Schließlich ist auf eine Asymmetrie der Verifizierbarkeit hinzuweisen. Die physikalischen Aussagen, die Capra heranzieht, sind im Prinzip experimentell prüfbar und revidierbar; die mystischen Aussagen sind es nicht in gleicher Weise. Ein Vergleich, der beide auf eine Stufe stellt, verkennt diesen kategorialen Unterschied und läuft Gefahr, der Mystik eine wissenschaftliche Dignität zu verleihen, die ihrem Wesen nach gar nicht zu ihr gehört — und umgekehrt die Physik mit einer weltanschaulichen Bedeutung zu beladen, die ihre Methode nicht trägt.
Fazit
Fritjof Capra ist die Schlüsselfigur des „Physik-und-Mystik"-Dialogs des späten zwanzigsten Jahrhunderts. Mit Das Tao der Physik schuf er ein Buch von außerordentlicher Wirkung, das einer breiten Öffentlichkeit das Gefühl vermittelte, die strengste der Naturwissenschaften und die ältesten Weisheitstraditionen des Ostens deuteten im Grunde auf dasselbe. Seine eindrücklichen Bilder — der tanzende Shiva als kosmischer Energietanz, Yin und Yang als Komplementarität von Welle und Teilchen, das Bootstrap-Netz als physikalisches Indras Netz — haben sich tief in das spirituelle Vokabular der Gegenwart eingeprägt und das New Age maßgeblich mitgeprägt. In seinem späteren Werk hat Capra diesen Impuls von der Physik gelöst und zu einer umfassenden ökologisch-systemischen Weltsicht ausgebaut, deren Anliegen — Ganzheit statt Zerlegung, lebendiges Netz statt mechanischer Teile — bis heute Resonanz findet.
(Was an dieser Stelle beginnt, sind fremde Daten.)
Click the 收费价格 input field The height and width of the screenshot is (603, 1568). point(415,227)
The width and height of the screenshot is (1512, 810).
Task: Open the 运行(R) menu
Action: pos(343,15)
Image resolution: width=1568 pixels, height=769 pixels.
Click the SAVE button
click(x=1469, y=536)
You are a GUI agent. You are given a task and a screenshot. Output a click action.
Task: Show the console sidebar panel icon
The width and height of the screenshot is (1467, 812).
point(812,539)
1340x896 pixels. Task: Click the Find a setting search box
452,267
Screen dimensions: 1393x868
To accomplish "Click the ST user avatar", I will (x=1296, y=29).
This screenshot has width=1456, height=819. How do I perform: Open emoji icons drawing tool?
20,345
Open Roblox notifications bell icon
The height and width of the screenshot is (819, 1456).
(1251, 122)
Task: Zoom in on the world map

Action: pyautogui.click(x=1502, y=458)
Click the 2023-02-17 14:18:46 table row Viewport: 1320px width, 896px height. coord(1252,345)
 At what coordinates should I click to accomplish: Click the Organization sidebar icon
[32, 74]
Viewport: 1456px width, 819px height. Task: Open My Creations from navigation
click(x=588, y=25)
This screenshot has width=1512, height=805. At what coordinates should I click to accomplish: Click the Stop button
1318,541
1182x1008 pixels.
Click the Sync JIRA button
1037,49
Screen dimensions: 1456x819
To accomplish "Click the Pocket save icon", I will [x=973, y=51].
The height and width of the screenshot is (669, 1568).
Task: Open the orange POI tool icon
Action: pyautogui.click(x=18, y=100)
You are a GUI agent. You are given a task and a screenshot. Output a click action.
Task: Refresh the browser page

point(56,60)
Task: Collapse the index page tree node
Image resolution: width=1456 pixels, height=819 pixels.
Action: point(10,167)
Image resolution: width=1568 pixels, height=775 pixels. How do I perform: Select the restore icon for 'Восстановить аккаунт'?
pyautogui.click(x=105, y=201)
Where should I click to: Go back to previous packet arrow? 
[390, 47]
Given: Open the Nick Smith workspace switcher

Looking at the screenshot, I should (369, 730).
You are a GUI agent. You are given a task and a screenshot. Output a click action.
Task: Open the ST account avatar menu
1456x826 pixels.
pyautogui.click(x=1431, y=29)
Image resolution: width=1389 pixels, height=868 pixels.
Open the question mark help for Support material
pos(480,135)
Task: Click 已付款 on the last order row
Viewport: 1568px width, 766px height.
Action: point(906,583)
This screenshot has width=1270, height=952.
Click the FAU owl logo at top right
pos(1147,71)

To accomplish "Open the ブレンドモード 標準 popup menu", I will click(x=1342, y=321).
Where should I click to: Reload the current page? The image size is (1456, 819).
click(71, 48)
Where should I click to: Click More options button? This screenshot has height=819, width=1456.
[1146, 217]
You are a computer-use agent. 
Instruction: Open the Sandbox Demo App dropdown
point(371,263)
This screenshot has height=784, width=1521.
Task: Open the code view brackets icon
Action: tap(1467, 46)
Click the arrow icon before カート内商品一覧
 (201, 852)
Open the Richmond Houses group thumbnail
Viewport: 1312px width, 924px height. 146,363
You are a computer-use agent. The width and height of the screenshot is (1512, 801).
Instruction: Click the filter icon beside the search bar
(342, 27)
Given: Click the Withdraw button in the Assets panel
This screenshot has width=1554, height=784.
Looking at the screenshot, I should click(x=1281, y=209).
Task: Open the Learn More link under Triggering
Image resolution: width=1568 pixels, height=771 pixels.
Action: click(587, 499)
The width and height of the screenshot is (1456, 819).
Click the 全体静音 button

Zugleich ist Capras zentrale These wissenschaftsphilosophisch und religionswissenschaftlich ernsthaft umstritten. Die Vorwürfe der oberflächlichen Analogie, der begrifflichen Äquivokation, der selektiven Beispielwahl und der unzulässigen „Bestätigung" wiegen schwer und sind nicht ausgeräumt. Die fruchtbarste Haltung dürfte darin bestehen, Capra weder als denjenigen zu feiern, der die Einheit von Wissenschaft und Spiritualität bewiesen hätte, noch ihn als bloßen Erzeuger von Begriffsverwirrung abzutun. Sein bleibendes Verdienst liegt weniger in einer haltbaren Gleichsetzung als in einer Anregung: Er hat die Frage, ob und wie sich das zerlegende Denken der Neuzeit durch ein ganzheitlich-prozesshaftes Denken ergänzen lasse, einem Massenpublikum eindringlich gestellt. Seine Antworten sind anfechtbar; seine Frage ist es weniger. Wer Capra liest, sollte die suggestive Kraft seiner Bilder genießen, ohne die kategorialen Unterschiede zwischen einer mathematisch-experimentellen Naturwissenschaft und einer kontemplativen Heilslehre aus dem Blick zu verlieren — und gerade in dieser doppelten Aufmerksamkeit, im Genuss der Resonanz wie in der Wahrung der Unterscheidung, liegt der eigentliche Ertrag der Auseinandersetzung mit seinem Werk.